ゆらゆらと立ち昇る小さな炎の揺らぎをぼうと見つめていると、しばらくして辺りに芳醇な薔薇の香りが立ち込め始める。
缶の中のキャンドルは、芯の周りから徐々に解け始め、白かった表面が透明に変化していた。
その透明な液体を付属の細い木べらですくった匠海は、自分の手の甲の上に落とす。
「肌に塗れるんだ。ほら」
掌の上でその透明な液体を塗り広げて見せた匠海に、ヴィヴィは興味津々に尋ねる。
「……熱く、ないの……?」
「大丈夫。手、出してごらん?」
言われるがまま右掌を差し出せば、そこにぽたぽたと暖かなオイルが降り注いだ。
「暖かい……。うわぁ、いい香り……」
ヴィヴィはオイルに細い鼻を近づけると、くんくんとその香りを嗅ぐ。
「クラシックローズの精油が入っているからね。元はソイワックスとシアバターで出来ているんだ。だから肌にもいいんだよ」
兄のその説明に、ヴィヴィはポンポンに縁取られた長袖のパーカーを捲り、腕にそれを塗り広げる。
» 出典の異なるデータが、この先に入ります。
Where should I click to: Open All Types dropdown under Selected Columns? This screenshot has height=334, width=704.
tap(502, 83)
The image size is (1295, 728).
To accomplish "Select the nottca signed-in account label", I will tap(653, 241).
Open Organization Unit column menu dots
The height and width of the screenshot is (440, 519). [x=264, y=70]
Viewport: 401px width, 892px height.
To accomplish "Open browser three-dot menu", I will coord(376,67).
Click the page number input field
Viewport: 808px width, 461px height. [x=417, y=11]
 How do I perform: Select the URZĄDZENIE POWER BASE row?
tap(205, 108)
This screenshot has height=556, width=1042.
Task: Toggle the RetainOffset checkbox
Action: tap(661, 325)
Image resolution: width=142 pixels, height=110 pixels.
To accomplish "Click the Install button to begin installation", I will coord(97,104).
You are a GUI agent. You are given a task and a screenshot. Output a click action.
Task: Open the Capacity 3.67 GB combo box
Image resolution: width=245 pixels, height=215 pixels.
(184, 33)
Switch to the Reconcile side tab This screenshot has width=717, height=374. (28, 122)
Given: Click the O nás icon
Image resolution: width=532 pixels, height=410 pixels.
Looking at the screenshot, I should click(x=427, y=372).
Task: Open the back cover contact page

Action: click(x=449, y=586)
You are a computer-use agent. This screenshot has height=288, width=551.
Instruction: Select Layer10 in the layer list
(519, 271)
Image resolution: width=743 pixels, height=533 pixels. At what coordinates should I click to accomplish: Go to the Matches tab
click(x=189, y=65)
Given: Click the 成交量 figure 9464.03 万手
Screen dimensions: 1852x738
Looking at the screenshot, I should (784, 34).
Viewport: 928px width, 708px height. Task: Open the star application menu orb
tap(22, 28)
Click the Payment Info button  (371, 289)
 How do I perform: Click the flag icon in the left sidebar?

べとべとしないサラリとしたオイルで腕を揉み、そしてそこを再度手で触れてみる。
「…………すべすべ、だ」
そう小さく驚きの声を上げたヴィヴィは、またそこに鼻を寄せ、にっこりと微笑んだ。
兄にせがんでオイルを貰い、もう片方の腕もマッサージしながら、ヴィヴィはふと気付いた。
「……そういえば……」
「ん?」
そう優しい相槌を打つ兄を、ヴィヴィは不思議そうに見つめる。
「お兄ちゃん、どうしてライターなんて持ってるの?」
(お兄ちゃん、タバコ吸う人だったっけ?)
今まで散々、深い口付けを交わしたが、兄からタバコの味や匂いがしたことは一度も無かった。
「ああ、これは、エチケットみたいなもの」
匠海はそう呟きながら、胸ポケットにしまっていたジッポを取り出す。
「エチケット……?」
「うん。俺が普段接している人物の中には、役員レベルの人間もいるからね。ホテルのラウンジやバーで、葉巻を嗜む人が多いんだよ」
兄のその説明に、ヴィヴィは小さく頷く。